Chinese president Xi Jinping’s anti-corruption campaign -- the central focus of his domestic policy so far -- has snared its biggest prize yet: On Monday, China announced the expulsion of Xu Caihou, a retired top-level military officer, from the Communist Party. Xu is accused of accepting bribes in order to grant military promotions. A former vice minister of the Central Military Commission, China’s equivalent of the Joint Chiefs of Staff, Xu would be the highest military official purged in China in more than two decades.
But the expulsion has implications beyond corruption. Remarkably early in his tenure begun in early 2013, Xi has also consolidated control of China’s People’s Liberation Army (PLA), the world’s largest armed force. Xi has pledged to modernize China’s military by strengthening the PLA’s navy and air force, both seen as crucial components of China’s quest to defend what it perceives as territorial possessions in the East and South China Sea. The purge of such a high-ranking official can be seen as Xi’s latest personal stamp on the 2.3 million member organization.
According to Andrew Scobell, a China analyst at the Rand Corporation, Xi has already emerged as a stronger force in Chinese politics than his predecessor, Hu Jintao. Still, Xi must tread lightly: Singling out high-ranking military officers risks antagonizing the PLA.
“No military likes its dirty laundry washed in public,” said Scobell.
The charges against Xu are substantial. Now 71 and retired, Xu reportedly accepted bribes -- including a reported 35 million yuan ($5.65 million) from the PLA Deputy Logistics Chief, Gu Junshan, himself purged for corruption this year. In 2013, Xu’s protégé Fang Changlong became one of two vice chairmen of China’s Central Military Commission, despite having never served as a member of the body. Scobell believes that Xu’s downfall may have repercussions for Fang, whose rapid promotion apparently triggered jealousy and antagonism within part of China’s senior leadership.
Why was Xu -- rumored to be in poor health -- singled out? His alleged crime, selling promotions, raises questions about the integrity of the PLA hierarchy. But Xu’s detention also has a political side. Xu Caitou was a close ally of Jiang Zemin, the former president who retains an extensive patronage network in elite Chinese politics. Xi’s consolidation of power is reminiscent of an earlier period of China’s reform era: Deng Xiaoping, the country’s supreme leader, removed two top PLA officers in a 1992 purge. According to Melanie Manion at the University of Wisconsin, the choice of which individuals to pursue rests on more than simple matters of justice.
“To say corruption is political doesn’t mean that these people are not culpable, and to say that some are culpable does not mean it’s also not political,” Manion said.

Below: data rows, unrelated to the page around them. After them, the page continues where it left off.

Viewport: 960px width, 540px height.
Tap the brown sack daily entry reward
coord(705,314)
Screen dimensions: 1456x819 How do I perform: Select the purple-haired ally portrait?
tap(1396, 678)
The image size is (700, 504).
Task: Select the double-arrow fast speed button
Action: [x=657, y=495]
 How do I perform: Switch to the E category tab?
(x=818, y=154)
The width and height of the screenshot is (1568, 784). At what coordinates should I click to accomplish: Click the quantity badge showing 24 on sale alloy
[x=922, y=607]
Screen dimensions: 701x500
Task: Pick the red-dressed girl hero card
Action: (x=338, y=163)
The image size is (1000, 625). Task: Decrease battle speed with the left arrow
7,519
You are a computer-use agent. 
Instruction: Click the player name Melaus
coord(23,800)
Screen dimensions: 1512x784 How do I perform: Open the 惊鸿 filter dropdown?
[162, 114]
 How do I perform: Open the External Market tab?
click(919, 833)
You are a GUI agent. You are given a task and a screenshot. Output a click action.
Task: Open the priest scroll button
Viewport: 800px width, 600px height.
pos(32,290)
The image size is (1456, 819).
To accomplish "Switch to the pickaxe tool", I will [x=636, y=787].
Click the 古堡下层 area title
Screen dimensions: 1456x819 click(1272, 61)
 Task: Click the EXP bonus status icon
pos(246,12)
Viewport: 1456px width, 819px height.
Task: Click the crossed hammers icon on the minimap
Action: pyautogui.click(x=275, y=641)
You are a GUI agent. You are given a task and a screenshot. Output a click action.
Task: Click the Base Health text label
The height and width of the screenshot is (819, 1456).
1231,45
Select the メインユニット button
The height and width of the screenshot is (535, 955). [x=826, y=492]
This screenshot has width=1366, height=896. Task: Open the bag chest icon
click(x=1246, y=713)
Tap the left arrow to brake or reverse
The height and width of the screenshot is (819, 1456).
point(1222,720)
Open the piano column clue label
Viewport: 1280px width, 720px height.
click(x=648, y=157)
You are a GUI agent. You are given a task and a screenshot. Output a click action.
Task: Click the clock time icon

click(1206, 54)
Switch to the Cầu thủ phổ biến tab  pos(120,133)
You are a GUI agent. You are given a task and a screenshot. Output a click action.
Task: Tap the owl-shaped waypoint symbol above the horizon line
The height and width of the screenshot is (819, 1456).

Xi, who is expected to remain in office eight more years, has plenty of time to continue his anti-corruption purge. The next tiger in his crosshairs is Zhou Yongkang, a former member of the Politburo’s Standing Committee, China’s top governing body, who is under investigation for corruption. The purge of Xu may indicate that for the president, Zhou is next. Already, though, he’s made an impression. “He’s been successful in presenting the image that he’s tackled corruption,” says Manion.
But will he succeed in ending corruption itself? To do so, Xi would have to remove doubt that justice, rather than politics, is his primary motivation, says Scot Tanner, a China expert at the CNA Corporation.
“The acid test is whether Xi prosecutes someone who is unambiguously regarded as being personally aligned with him,” Tanner said.